### Exercise goal
From the entries that follow, work out how many lines contain "TOSUN". Write the number only.

(Data extracted from a collection)
-=-=-

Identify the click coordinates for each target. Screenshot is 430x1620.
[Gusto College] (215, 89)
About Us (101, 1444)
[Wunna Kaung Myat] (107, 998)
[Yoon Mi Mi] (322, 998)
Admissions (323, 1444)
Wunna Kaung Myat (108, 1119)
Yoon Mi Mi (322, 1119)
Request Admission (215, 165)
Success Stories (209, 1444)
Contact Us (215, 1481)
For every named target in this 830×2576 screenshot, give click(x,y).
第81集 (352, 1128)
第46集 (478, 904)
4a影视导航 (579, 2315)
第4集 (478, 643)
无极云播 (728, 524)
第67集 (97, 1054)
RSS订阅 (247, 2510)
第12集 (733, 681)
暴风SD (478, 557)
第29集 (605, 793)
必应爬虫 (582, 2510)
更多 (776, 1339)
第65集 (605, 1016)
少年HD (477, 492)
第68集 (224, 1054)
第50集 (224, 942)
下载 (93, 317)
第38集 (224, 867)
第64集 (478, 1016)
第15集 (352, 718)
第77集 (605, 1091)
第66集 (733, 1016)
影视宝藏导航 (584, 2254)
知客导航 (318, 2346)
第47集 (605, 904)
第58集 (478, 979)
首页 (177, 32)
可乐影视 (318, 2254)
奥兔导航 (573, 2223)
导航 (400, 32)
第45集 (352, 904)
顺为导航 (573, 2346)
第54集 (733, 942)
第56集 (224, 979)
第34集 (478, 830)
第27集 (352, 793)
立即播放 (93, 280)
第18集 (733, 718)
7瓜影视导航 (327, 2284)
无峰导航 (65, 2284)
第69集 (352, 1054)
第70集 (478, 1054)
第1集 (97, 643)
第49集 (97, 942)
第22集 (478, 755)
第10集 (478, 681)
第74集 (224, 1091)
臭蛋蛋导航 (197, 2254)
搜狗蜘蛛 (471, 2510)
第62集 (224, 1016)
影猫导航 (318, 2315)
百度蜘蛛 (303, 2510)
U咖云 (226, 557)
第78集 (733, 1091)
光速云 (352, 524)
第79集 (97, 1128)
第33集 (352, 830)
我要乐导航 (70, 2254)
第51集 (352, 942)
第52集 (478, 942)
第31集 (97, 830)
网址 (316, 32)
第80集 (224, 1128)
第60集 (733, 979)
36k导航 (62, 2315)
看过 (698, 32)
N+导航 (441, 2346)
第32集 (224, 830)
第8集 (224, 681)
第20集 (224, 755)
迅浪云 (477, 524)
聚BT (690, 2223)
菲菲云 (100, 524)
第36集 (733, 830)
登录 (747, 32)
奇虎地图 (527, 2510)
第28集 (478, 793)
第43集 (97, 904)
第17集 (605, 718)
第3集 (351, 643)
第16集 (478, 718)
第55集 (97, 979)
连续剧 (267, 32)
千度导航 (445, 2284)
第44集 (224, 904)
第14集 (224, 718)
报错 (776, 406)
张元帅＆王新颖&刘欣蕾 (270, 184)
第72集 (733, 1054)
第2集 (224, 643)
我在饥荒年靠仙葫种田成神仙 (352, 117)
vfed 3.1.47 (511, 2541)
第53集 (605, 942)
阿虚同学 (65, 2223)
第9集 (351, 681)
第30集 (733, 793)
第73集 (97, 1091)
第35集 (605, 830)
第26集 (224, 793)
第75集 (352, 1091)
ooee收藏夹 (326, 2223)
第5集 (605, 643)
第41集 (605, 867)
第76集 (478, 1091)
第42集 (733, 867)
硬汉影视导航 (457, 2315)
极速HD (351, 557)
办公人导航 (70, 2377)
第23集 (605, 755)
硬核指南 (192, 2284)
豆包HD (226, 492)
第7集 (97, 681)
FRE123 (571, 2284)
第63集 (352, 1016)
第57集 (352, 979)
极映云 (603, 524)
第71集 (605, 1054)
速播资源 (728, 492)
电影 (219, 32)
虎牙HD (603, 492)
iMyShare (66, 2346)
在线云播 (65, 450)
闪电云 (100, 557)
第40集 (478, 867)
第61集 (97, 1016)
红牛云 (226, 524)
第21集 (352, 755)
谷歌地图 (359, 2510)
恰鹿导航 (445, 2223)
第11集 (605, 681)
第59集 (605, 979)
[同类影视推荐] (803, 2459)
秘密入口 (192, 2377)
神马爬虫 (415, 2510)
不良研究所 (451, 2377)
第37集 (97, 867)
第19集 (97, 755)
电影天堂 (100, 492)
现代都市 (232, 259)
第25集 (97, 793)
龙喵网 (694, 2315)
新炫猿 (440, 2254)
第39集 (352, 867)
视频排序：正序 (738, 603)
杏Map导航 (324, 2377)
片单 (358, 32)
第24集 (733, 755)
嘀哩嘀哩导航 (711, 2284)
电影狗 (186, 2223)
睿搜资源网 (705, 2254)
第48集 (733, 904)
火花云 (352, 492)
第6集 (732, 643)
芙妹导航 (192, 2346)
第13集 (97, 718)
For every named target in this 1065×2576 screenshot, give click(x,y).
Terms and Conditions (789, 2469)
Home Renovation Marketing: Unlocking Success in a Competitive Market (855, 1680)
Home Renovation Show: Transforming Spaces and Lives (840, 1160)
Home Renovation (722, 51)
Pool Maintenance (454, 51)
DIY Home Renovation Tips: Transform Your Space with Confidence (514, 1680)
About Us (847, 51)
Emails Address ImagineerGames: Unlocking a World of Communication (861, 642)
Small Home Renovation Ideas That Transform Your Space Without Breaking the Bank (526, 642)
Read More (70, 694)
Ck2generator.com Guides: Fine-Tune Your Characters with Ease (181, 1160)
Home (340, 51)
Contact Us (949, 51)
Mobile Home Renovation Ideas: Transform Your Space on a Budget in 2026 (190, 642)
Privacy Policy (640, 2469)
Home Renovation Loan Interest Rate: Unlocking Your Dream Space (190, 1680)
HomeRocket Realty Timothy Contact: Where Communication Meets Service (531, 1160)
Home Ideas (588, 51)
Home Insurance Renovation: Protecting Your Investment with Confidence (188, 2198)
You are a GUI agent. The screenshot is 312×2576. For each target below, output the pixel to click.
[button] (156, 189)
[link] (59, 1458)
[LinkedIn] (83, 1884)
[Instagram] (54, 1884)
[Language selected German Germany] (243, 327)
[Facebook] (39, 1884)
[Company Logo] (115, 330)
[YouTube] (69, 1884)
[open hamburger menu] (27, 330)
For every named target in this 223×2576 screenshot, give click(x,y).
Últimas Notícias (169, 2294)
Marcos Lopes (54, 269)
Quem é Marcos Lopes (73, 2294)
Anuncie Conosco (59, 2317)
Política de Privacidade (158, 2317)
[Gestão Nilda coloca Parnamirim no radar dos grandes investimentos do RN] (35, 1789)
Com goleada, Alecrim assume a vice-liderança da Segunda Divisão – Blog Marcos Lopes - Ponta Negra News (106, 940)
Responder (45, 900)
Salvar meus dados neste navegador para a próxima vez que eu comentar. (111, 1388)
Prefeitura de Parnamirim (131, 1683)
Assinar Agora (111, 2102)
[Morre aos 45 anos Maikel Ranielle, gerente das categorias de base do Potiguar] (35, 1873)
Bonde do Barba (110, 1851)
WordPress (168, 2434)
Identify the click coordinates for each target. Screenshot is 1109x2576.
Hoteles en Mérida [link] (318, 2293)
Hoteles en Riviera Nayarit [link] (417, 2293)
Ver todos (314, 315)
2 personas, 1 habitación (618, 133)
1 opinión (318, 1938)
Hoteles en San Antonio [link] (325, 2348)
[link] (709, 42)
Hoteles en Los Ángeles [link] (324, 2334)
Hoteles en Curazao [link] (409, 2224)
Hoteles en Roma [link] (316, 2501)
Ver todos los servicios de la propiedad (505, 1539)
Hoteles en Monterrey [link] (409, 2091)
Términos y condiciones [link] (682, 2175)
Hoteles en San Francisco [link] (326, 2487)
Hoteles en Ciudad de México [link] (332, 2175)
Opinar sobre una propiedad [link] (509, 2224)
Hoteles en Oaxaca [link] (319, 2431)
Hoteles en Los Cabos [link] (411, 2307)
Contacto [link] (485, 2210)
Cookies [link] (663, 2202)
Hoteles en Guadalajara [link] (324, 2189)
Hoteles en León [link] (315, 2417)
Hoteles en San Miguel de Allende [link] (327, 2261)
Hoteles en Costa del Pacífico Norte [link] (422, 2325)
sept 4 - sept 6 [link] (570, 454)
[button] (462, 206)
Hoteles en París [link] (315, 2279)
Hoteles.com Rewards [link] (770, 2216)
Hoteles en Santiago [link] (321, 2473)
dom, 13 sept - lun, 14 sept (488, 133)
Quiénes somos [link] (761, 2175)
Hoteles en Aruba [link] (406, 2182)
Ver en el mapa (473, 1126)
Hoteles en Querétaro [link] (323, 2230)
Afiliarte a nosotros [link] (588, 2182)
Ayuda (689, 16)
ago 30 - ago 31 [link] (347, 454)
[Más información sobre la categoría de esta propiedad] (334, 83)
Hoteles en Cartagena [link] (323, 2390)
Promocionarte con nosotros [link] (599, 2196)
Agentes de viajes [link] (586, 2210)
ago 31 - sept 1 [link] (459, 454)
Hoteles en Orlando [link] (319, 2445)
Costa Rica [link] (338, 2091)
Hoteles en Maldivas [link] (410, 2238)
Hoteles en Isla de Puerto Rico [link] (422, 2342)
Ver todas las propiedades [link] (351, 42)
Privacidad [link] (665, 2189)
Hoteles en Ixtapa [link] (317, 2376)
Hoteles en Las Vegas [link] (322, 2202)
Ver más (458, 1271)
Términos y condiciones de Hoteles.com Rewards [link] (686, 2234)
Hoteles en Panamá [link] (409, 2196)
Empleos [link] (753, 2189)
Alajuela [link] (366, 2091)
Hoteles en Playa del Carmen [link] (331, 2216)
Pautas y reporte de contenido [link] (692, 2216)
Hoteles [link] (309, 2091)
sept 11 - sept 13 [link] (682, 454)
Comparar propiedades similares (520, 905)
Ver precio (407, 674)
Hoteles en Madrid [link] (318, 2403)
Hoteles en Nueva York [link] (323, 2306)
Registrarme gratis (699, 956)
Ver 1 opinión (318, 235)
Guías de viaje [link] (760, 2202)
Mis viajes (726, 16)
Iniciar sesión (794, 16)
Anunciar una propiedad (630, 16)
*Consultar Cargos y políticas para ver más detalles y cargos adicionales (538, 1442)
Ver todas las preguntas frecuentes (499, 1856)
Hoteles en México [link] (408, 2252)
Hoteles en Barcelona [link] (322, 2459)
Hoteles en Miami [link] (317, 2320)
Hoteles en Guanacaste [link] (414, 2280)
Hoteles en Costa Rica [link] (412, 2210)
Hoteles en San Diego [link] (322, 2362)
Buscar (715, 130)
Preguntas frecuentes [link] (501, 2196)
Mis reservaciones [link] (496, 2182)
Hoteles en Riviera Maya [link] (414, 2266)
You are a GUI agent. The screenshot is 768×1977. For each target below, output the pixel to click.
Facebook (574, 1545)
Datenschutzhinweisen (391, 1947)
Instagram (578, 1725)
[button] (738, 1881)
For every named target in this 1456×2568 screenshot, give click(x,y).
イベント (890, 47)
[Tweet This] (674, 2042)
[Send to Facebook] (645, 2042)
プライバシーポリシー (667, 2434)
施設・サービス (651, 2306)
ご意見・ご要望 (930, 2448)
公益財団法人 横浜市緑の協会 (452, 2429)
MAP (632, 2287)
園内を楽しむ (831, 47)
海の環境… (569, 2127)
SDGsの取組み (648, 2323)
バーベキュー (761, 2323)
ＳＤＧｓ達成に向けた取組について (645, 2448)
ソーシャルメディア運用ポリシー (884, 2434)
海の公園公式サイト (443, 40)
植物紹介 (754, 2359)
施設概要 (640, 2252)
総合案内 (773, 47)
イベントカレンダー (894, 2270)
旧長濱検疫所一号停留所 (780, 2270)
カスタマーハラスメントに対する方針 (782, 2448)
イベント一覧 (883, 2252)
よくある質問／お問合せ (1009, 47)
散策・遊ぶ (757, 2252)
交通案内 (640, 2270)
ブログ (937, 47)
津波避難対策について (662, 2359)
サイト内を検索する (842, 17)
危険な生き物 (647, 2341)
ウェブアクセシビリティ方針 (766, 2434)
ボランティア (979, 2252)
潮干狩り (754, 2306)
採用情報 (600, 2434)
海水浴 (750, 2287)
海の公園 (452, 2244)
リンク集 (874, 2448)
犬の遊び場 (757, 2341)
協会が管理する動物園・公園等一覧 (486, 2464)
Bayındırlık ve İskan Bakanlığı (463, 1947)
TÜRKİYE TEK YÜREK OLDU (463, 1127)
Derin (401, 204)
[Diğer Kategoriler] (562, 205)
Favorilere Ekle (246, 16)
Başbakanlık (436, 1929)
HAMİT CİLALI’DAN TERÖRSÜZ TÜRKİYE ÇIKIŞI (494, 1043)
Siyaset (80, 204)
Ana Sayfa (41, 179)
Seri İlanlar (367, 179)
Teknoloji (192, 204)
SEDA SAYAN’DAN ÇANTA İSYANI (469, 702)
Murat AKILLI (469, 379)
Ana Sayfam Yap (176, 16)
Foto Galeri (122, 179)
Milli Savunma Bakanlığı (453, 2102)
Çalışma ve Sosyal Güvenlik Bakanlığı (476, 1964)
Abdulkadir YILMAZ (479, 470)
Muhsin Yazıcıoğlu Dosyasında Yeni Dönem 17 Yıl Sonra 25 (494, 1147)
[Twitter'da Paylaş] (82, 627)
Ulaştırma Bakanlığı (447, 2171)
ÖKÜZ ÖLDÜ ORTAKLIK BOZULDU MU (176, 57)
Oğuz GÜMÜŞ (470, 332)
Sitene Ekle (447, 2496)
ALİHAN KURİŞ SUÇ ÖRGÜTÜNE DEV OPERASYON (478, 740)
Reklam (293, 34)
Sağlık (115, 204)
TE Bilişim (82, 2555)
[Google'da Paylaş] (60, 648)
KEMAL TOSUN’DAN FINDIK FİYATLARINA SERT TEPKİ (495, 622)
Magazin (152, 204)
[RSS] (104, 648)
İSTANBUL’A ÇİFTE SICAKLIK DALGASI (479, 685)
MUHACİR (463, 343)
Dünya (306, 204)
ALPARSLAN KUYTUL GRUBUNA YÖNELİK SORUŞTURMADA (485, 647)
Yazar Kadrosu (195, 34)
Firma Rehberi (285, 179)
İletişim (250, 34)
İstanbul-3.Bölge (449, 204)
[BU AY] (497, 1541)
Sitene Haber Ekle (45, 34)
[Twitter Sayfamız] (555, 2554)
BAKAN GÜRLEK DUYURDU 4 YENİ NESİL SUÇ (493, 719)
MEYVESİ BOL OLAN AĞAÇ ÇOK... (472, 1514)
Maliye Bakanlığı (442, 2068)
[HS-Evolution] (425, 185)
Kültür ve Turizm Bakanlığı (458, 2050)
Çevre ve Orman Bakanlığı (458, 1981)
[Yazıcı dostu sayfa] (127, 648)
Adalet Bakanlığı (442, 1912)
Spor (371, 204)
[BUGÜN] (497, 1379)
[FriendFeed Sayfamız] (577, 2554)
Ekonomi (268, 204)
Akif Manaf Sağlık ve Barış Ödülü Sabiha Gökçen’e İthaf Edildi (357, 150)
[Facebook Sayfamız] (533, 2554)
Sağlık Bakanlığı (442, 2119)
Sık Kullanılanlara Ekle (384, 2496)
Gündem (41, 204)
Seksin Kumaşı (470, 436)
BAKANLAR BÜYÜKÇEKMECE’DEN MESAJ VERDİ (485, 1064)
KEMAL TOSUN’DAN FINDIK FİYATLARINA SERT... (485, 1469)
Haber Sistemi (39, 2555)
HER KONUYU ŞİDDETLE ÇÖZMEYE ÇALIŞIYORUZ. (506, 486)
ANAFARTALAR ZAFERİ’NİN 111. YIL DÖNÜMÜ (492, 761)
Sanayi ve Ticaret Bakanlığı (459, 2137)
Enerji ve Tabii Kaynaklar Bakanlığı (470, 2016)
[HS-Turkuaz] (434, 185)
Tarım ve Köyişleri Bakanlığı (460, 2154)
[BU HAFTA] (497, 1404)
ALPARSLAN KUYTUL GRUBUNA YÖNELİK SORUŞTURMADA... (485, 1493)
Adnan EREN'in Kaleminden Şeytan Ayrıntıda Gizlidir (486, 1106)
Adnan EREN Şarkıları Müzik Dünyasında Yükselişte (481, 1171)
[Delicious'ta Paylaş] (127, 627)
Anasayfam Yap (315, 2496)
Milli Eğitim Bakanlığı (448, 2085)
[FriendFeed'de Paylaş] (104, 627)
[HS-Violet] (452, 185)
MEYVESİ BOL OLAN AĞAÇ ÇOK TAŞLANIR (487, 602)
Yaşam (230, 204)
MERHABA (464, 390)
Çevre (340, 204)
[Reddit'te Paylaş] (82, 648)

-=-=-

### Written solution
2